Halo, izin nyela dulu ya. Aku nggak tau ini di WP aku aja apa di WP kalian juga. Bab 22, 23, dan 24 itu ketuker-tuker posisinya. Jadi, pastiin kalian baca sesuai urutan bab ya biar nggak bingung. Aku udah coba ganti posisinya, tapi tetep ga bisa huhu. Kalo ada yang tau boleh spill ya caranya T_T

Oiya, sekalian mau reminder. Kalo kalian enjoy sama cerita ini dan udah ngikutin sampai sejauh ini, jangan lupa feedback-nya yaa hehe. It's okay kalo kalian bacanya offline, tapi pas udah online jangan lupa pencet bintang-bintangnya yapss wkwk.

Oke deh, sekian dari aku. Maaf ganggu karena ngasih author's notes di awal cerita. Selamat membacaaaa! 😊🙏

———————————

Itu bukan suka namanya. Lo cuma memelihara obsesi dan kebencian!
—F. Daniswara

—∞—∞—∞—
23. Pelarian
—∞—∞—∞—

Fabio menunggu di belakang UKS dengan perasaan tak sabar. Dia telah menghubungi seseorang untuk menemuinya hari ini. Ada hal penting yang perlu dipastikannya. Hal itu berhubungan erat dengan surat yang sedari tadi dipegangnya, surat yang diterimanya beberapa hari lalu sebagai titipan untuk dibacakan saat siaran Ligaradio.

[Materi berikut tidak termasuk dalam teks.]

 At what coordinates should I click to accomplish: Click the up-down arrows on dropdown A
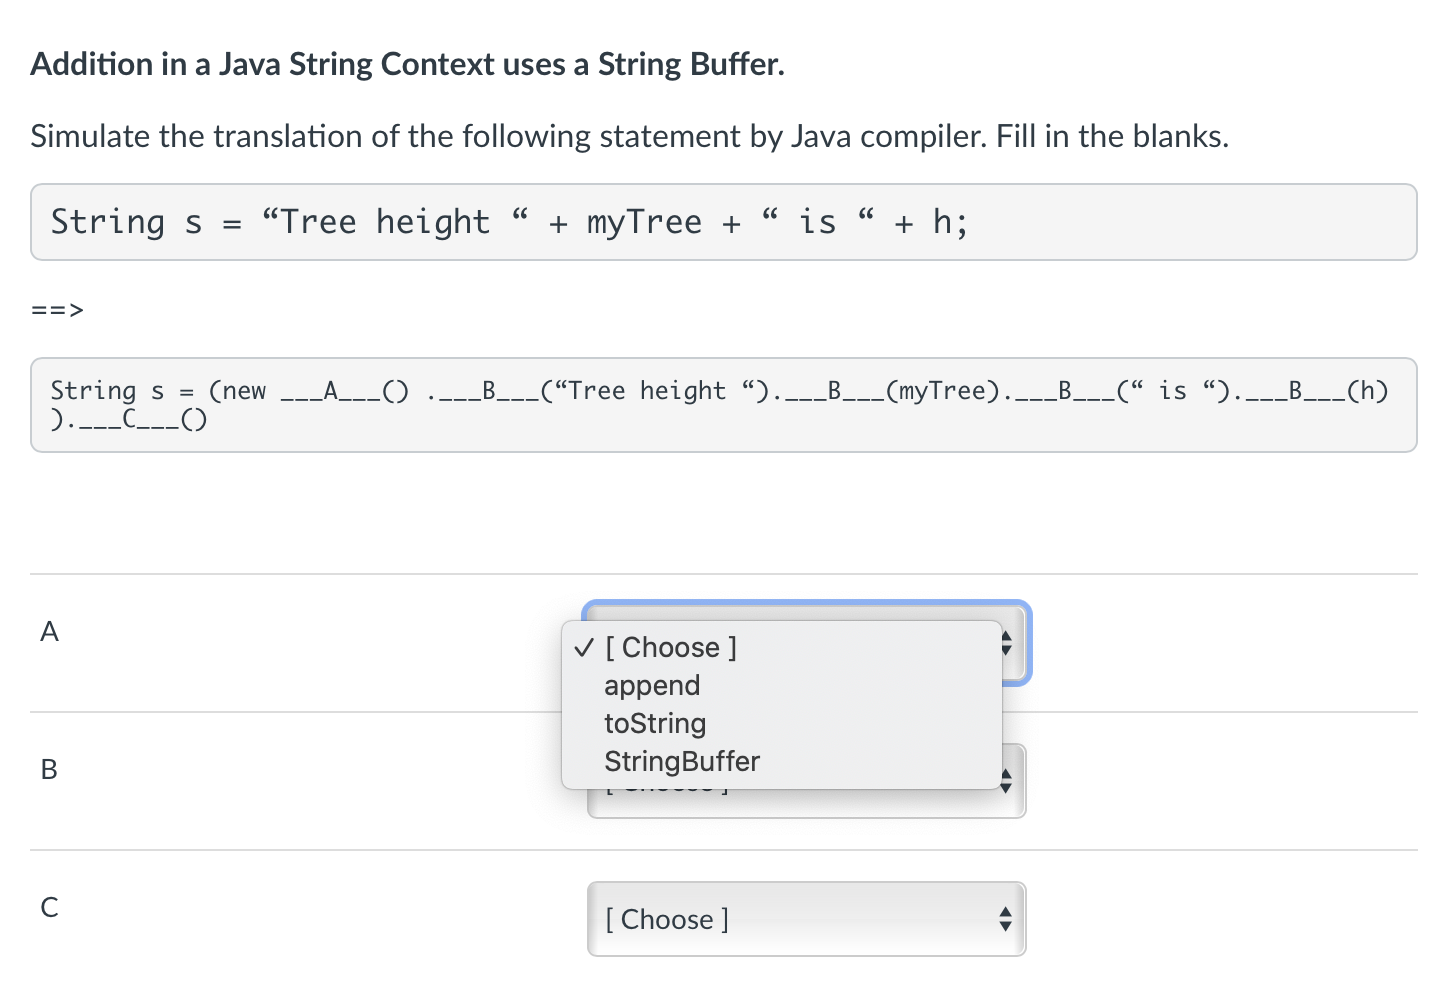1007,645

Seorang siswi tiba tidak lama setelah Fabio sampai di tempat janjian mereka, yakni belakang UKS. Siswi itu tampak ceria awalnya, mengira Fabio memintanya bertemu untuk berubah pikiran soal ajakan waktu itu. Namun, ternyata zonk.

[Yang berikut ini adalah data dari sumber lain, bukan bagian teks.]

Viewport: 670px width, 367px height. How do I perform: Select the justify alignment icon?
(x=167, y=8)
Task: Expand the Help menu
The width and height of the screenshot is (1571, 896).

“Jujur sama gue, lo yang kirim surat ini, kan?” Fabio mengangkat surat berkertas gradasi ungu di tangannya ke depan wajah si siswi. “Gue udah cek CCTV di dekat tangga lantai tiga. Cuma lo satu-satunya orang yang datang sepagi itu ke sekolah.”

Siswi itu sejenak kaget, tetapi tidak menyangkal. Alih-alih, satu ujung bibirnya justru tertarik, menyeringai. “Pantesan gue cari di kotak surat nggak ada lagi. Untung gue punya salinannya.”

“Lo pikir gue bakal sukarela biarin surat ini disiarin? Ligaradio bukan tempat buat nampung hoax atau ungkapan kebencian kayak gini,” balas Fabio, terdengar cukup tegas dan berwibawa.

“Itu bukan hoax!” Siswi itu berseru tertahan. “Lo tanya aja sama Sashi, dia nggak akan nyangkal.”

“Apa pun itu, tetap nggak bisa dibenarkan dengan bikin surat kebencian kayak gini. Kekanakan, tau nggak? Lo udah bikin hidup seseorang hancur. Lo ada masalah apa sih sama Sashi?”

Siswi itu terlihat berusaha menahan diri agar tidak kelepasan berteriak karena kini Fabio seakan menyudutkannya. “Gue nggak suka sama dia. Gue benci lihat dia bahagia.”

“Tapi kenapa? Lo itu temannya, teman dekatnya.”

“Karena gue suka sama lo!” Akhirnya siswi itu kelepasan berseru. Untungnya tidak ada orang di sekitar sini sepagi ini, jadi tidak ada yang perlu ditakutkan. “Gue suka sama lo, Fabio. Tapi, lo malah seolah tutup mata dan tutup telinga sama keberadaan gue. Yang lo lihat cuma Sashi, Sashi, Sashi. Gue muak! Dan gue lebih muak sama Sashi yang udah nolak lo dan bersikap seolah nggak ada beban, sementara lo masih mengharapkan dia kayak orang bodoh. Gue muak sama kalian!”

“Maksud lo, lo bertindak sampai sejauh ini karena gue?” Fabio mencoba menarik satu kesimpulan dari pengakuan siswi itu.

“Ya, karena lo. Sekarang lo bisa bayangin kan sebesar apa rasa suka gue ke lo?”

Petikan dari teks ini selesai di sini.